Department of Electrical Engineering, National Formosa University, No. 64, Wunhua Road, Huwei Township, Yunlin County 632, Taiwan

Received 30 March 2014; Accepted 18 May 2014; Published 8 July 2014

Academic Editor: Teen-Hang Meen

Copyright © 2014 Ing-Jr Ding and Yen-Ming Hsu. This is an open access article distributed under the Creative Commons Attribution License, which permits unrestricted use, distribution, and reproduction in any medium, provided the original work is properly cited.

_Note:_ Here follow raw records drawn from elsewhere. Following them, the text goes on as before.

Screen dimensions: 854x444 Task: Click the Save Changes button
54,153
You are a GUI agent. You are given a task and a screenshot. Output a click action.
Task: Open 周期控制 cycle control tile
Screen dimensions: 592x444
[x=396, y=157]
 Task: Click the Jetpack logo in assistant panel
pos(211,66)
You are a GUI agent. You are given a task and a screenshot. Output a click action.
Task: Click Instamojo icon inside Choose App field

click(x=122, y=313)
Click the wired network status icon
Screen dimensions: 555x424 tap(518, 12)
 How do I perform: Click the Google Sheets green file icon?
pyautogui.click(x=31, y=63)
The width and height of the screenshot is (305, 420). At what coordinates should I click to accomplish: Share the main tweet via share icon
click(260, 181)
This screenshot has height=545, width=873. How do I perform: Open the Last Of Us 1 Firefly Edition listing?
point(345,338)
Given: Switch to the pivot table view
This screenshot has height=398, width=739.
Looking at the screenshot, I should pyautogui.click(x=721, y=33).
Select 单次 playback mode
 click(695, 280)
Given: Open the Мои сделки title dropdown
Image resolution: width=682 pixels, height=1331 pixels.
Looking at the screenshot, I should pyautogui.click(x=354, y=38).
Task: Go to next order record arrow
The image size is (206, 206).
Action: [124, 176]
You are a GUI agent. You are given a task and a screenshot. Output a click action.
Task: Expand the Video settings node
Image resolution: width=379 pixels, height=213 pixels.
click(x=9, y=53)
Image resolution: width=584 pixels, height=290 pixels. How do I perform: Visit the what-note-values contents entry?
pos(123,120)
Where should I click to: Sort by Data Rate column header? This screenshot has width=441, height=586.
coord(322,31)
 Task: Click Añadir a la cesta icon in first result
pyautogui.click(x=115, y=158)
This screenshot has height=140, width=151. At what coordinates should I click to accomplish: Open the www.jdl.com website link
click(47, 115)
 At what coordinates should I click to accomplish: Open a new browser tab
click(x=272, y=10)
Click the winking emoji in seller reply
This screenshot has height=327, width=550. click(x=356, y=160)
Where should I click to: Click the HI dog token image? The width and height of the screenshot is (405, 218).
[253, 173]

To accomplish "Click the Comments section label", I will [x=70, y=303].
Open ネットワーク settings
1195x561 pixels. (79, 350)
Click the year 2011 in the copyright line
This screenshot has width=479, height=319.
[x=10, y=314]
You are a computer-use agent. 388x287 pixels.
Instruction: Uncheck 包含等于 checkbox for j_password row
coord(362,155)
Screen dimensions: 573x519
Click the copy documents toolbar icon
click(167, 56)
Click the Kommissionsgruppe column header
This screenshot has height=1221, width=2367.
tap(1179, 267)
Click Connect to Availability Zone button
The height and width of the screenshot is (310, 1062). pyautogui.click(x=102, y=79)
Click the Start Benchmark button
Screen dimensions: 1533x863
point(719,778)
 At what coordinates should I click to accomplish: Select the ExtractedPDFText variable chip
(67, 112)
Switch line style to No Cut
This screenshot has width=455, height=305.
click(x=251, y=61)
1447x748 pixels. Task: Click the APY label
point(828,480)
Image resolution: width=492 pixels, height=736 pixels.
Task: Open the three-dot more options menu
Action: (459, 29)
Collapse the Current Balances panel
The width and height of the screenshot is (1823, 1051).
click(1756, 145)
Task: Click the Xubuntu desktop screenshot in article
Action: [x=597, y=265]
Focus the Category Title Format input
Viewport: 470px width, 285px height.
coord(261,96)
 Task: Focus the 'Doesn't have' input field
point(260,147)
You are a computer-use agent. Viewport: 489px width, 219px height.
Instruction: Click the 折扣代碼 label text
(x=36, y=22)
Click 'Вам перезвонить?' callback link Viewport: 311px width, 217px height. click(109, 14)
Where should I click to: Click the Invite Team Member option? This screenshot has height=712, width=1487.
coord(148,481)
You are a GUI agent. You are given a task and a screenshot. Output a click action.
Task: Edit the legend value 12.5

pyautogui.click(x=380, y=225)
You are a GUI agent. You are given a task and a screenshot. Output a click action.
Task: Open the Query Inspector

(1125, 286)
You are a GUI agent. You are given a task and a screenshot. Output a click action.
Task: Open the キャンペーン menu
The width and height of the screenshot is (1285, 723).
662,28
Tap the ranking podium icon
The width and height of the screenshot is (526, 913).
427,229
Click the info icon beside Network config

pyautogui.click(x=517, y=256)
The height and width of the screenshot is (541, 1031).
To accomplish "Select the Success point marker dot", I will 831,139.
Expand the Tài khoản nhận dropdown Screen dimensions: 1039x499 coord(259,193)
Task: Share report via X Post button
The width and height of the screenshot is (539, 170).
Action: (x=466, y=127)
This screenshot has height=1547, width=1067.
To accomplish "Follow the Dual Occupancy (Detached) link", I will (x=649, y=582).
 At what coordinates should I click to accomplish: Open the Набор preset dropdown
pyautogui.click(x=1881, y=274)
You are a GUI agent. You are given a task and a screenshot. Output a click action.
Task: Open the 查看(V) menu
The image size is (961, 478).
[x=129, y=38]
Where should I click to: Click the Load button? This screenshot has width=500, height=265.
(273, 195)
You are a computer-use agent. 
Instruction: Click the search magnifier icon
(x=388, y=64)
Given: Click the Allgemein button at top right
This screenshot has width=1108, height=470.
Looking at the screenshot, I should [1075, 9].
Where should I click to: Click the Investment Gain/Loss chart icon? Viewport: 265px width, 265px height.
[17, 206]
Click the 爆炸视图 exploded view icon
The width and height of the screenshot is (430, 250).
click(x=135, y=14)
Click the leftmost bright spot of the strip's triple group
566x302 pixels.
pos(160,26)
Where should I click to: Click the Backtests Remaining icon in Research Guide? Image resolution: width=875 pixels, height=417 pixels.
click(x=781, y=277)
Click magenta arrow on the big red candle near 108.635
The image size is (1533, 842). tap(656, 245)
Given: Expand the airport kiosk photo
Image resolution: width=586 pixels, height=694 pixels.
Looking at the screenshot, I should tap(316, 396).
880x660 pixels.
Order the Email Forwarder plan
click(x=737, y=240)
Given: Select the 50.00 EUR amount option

In the past, the kernel of automatic speech recognition (ASR) is dynamic time warping (DTW), which is feature-based template matching and belongs to the category technique of dynamic programming (DP). Although DTW is an early developed ASR technique, DTW has been popular in lots of applications. DTW is playing an important role for the known Kinect-based gesture recognition application now. This paper proposed an intelligent speech recognition system using an improved DTW approach for multimedia and home automation services. The improved DTW presented in this work, called HMM-like DTW, is essentially a hidden Markov model- (HMM-) like method where the concept of the typical HMM statistical model is brought into the design of DTW. The developed HMM-like DTW method, transforming feature-based DTW recognition into model-based DTW recognition, will be able to behave as the HMM recognition technique and therefore proposed HMM-like DTW with the HMM-like recognition model will have the capability to further perform model adaptation (also known as speaker adaptation). A series of experimental results in home automation-based multimedia access service environments demonstrated the superiority and effectiveness of the developed smart speech recognition system by HMM-like DTW.